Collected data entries
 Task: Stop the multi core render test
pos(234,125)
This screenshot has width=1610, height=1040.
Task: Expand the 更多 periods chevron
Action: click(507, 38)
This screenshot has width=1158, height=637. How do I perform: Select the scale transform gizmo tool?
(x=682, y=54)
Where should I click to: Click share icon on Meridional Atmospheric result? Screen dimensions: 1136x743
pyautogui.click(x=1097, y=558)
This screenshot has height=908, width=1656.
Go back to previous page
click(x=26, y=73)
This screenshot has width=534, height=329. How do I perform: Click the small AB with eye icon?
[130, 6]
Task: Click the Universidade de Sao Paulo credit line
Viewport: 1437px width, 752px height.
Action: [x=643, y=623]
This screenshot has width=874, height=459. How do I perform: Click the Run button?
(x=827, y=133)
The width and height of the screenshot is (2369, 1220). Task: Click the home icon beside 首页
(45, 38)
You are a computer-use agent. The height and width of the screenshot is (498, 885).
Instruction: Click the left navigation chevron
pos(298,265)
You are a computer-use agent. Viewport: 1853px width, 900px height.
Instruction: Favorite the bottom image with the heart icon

*Exercise:* What are the lines from the one with "You are a computer-use agent. The" through the end of the entries? Give them again exactly, both end lines included.

*Solution below:*
You are a computer-use agent. The height and width of the screenshot is (498, 885).
Instruction: Click the left navigation chevron
pos(298,265)
You are a computer-use agent. Viewport: 1853px width, 900px height.
Instruction: Favorite the bottom image with the heart icon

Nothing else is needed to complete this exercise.